Immediately my body spirals out of control. My palms are sweating and my heart is racing so hard my sight vibrates. I should kiss her. I want to, and judging by the look on her face, she wants me to too. It’ll be easy. I’ll lean forward, tilt my head down just a little, and my lips will be on hers. The first girl I’ve ever kissed, the prettiest girl I’ve ever seen in my life. The girl who was there before my mom left and every day after. The girl who’s always been my friend.

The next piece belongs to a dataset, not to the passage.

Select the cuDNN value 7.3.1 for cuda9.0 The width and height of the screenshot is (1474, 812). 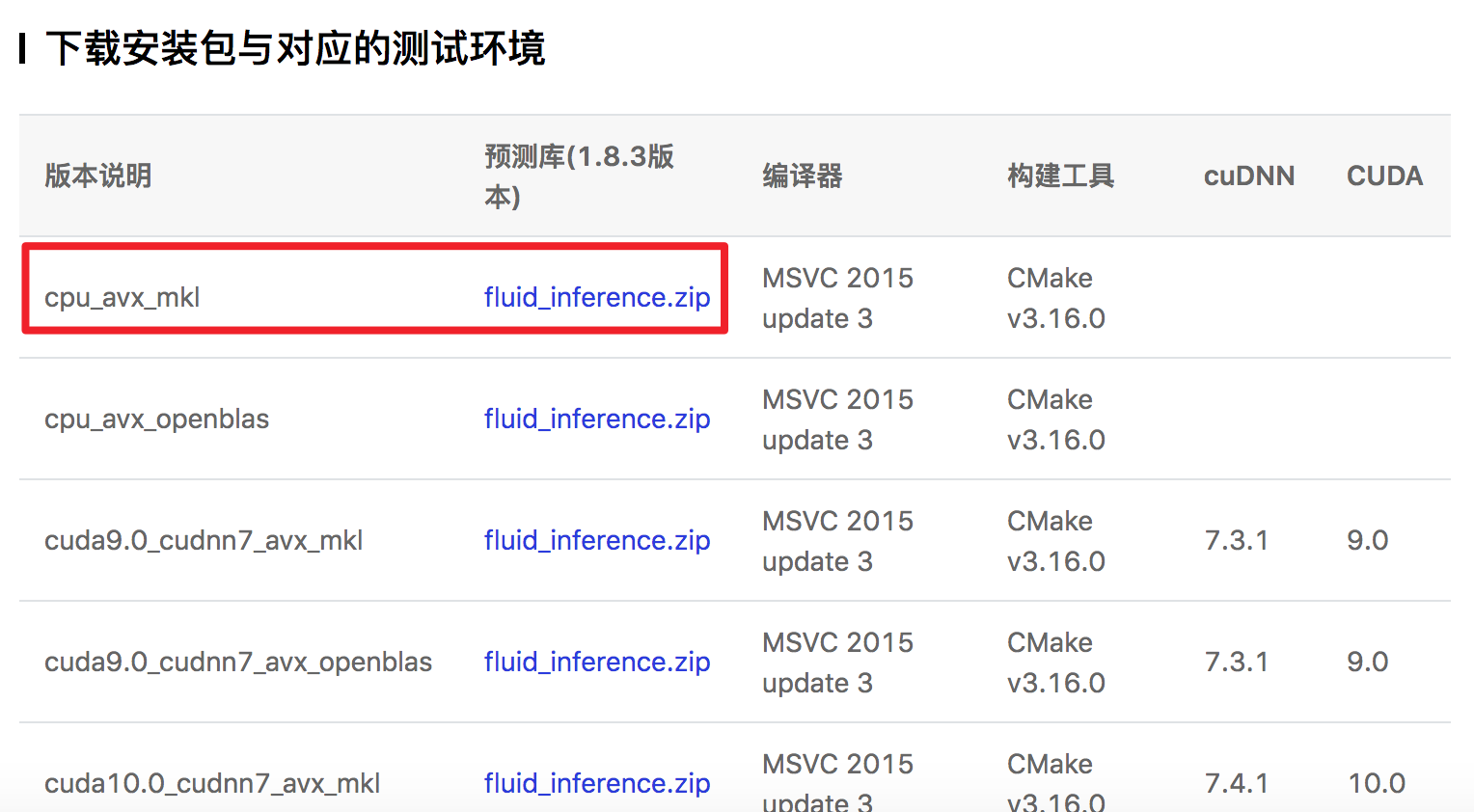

I step back until her arms fall from around my neck and I stuff my hands in my pockets. My shoulders rise toward my ears in a tightness I can feel under every square inch of my skin. “I, um,” I mutter stupidly, “I’ll see you soon. I’ll try to be back soon.”

Her smile falters. “Be careful.”

“I’m always careful.”

“Be extra careful. And promise me.”

“Promise you what?”

“That you’ll come back. There’s safety in numbers.”

I hesitate, torn in half by desire and uncertainty. I want to come back. I want to be here to know she’s okay, but I know that she’s wrong. There is no safety in numbers right now. Just ask Oregon.